Con dicha actuación los apelantes han realizado un acto de despojo del derecho de posesión de luces y vistas, al igual que del de derecho de posesión sobre vuelo que la actora ha venido poseyendo quieta, pública, pacífica e interrumpidamente desde que adquirió la totalidad de la finca en fecha de 18 de febrero de 2008 mediante título hereditario de sus padres, y, antes, sus causahabiente y los antiguos propietarios, que vinieron gozando del vuelo y luces y vistas sobre el callejón, desde el año de construcción de la vivienda.
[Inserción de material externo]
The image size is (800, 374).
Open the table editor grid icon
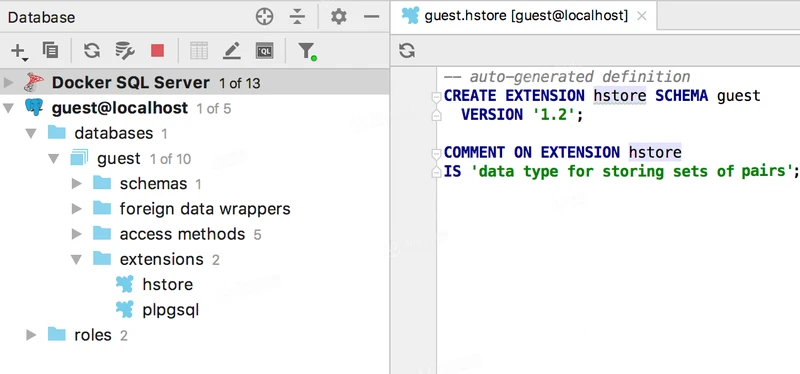tap(199, 51)
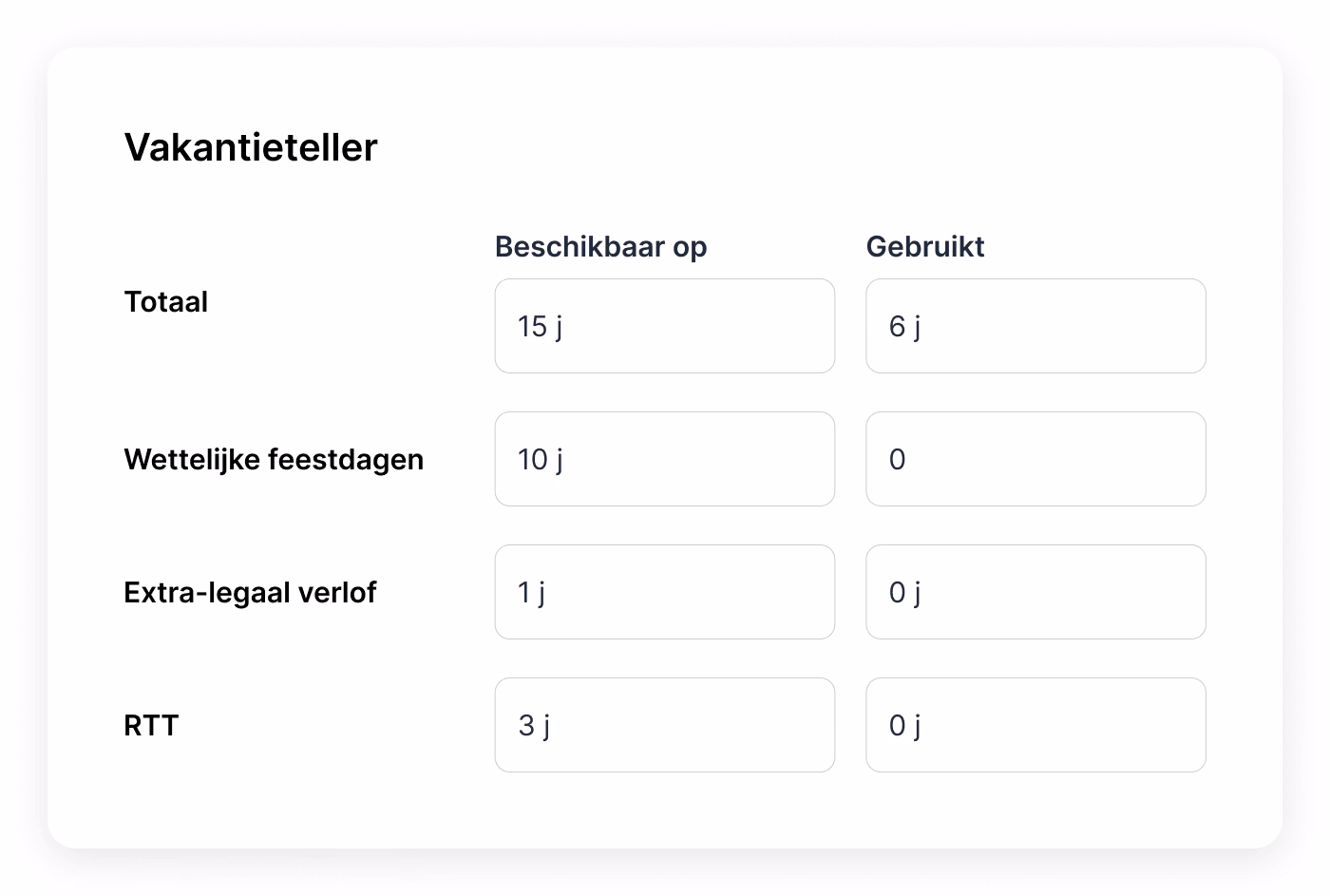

En definitiva, y dada la claridad de los hechos probados, no existiendo error en la valoración de las pruebas, ni ninguna otra infracción alegada por los apelantes, procede desestimar el recurso y confirmar la sentencia de instancia.
CUARTO.- De conformidad con el Art. 398 en relación del Art. 394, ambos de la L.E.C. las costas de esta alzada se imponen a la parte apelante al desestimarse el recurso.
VISTOS los artículos citados y demás de general y pertinente aplicación en nombre de S.M. EL REY y por la Autoridad que nos confiere la Constitución Española, pronunciamos el siguiente:
Fallo
Se desestima el recurso de apelación interpuesto por la representación procesal de DOÑA Lidia y DON Gerardo contra la sentencia núm. 184/18 de fecha 24 de abril dictada por el Juzgado de Primera Instancia núm. 3 de Plasencia en autos núm. 918/16, de los que éste rollo dimana, y en su virtud, CONFIRMAMOS expresada resolución; con imposición de costas a la parte apelante.Notifíquese esta resolución a las partes, con expresión de la obligación de constitución del depósito establecido en la Disposición Adicional Decimoquinta añadida por la Ley Orgánica 1/2009, en los casos y en la cuantía que la misma establece.
En su momento, devuélvanse las actuaciones al Juzgado de procedencia, con testimonio de la presente Resolución para ejecución y cumplimiento, interesando acuse de recibo a efectos de archivo del Rollo de Sala.
Así por esta nuestra sentencia definitivamente juzgando lo pronunciamos, mandamos y firmamos.